An electric car can reach full charge in as little as 15 minutes or more than 12 hours. The duration is dependent on a number of factors such as size of battery and battery lifecycle.

Here are the factors that determine your vehicle charging time

State of battery

If you are charging from empty, it will take longer to reach full charge than if you are topping up from 50%.

Comparing speeds is difficult because chargers work very quickly on a depleted battery, but slow down as the battery approaches full. That means charging gets considerably slower once the battery reaches 80%.


Charging rate of vehicle

You can only charge a vehicle’s battery at the maximum charge rate the vehicle can accept. For example, if your vehicle’s max charge rate is 7 kW, you will not charge any faster by using a 22 kW charge point.

Charging rate of charge point

The same vehicle at different chargers will experience varying charge durations. That is because, broadly speaking, the biggest determinant of charging speed is the source. The time it takes to charge your electric vehicle will be limited by the maximum charging rate of the charge point you are using. For example, if your vehicle can charge at 11 kW, but is plugged into a 7 kW charge point, it will only charge at 7 kW/h.

Size of battery

The bigger the battery capacity of your vehicle, the longer it will take to reach full charge.


Instead of letting the battery deplete below 10% and waiting while it fully recharges, drivers make use of the time their car is parked to keep the battery topped up. It is useful to know how many kilometres of range you are getting during the time your vehicle is charging so you know you can get to your next destination.

Approximate range in kilometres added with charging for 15 mins

EV Charging time table

Home charging points typically have a power rating of 3.7 kW or 7 kW. Therefore, combining daytime top-up charging with overnight charging at home is an effective way to keep your electric car charged and ready to go.
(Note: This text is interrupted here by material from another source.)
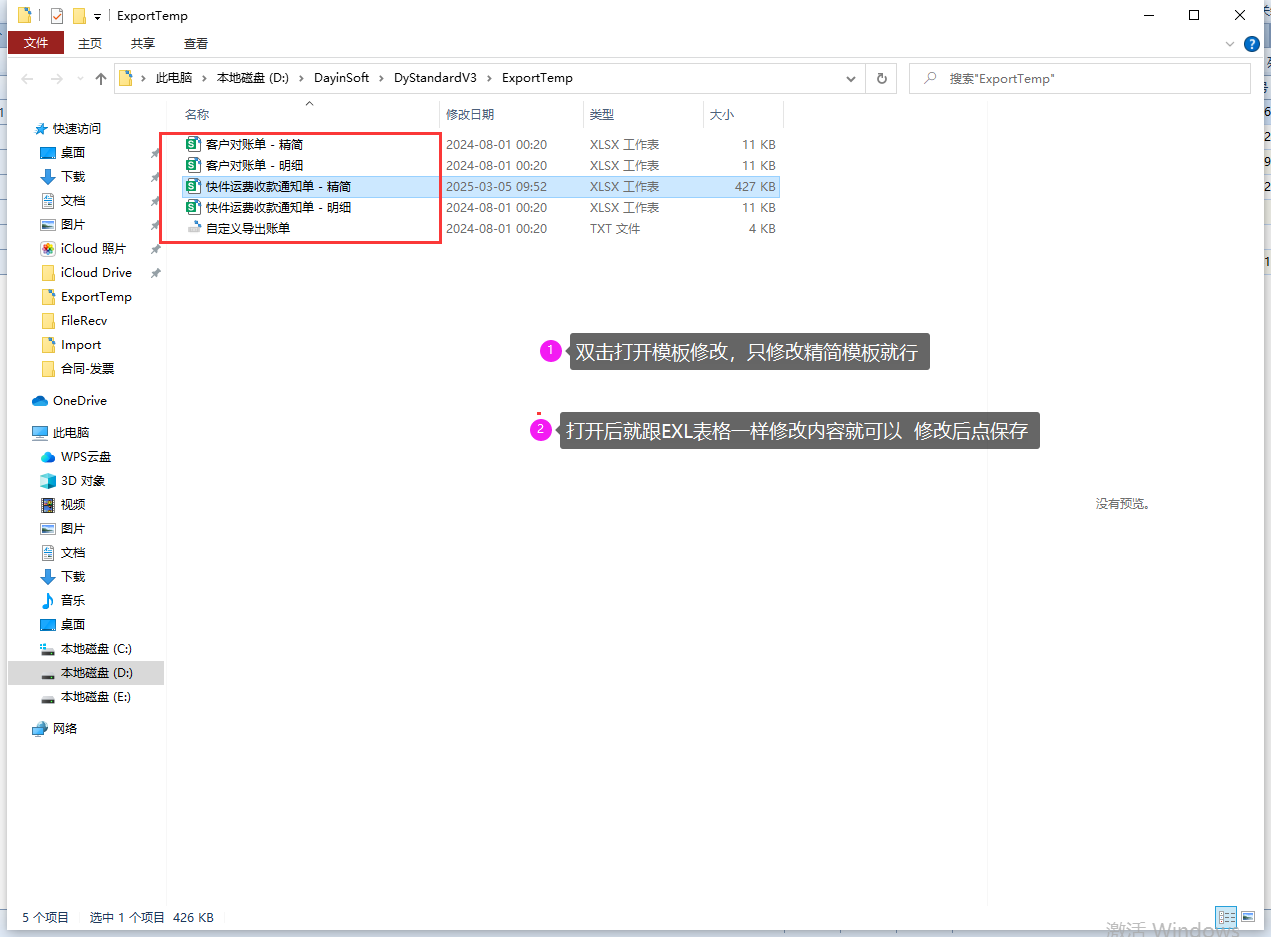The width and height of the screenshot is (1271, 937).
Task: Sort files by 修改日期 column header
Action: tap(470, 115)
A common sentiment from current electric vehicle owners describe home charging as a perk, but for would-be buyers, those lengthy charge times can sound alarming. A large point of consideration is that most cars are parked during the bulk of the day, and with the impetus of Singapore transitioning its transport infrastructure to electric, shared chargers at workplaces, restaurants and other public locations are a sight soon to come.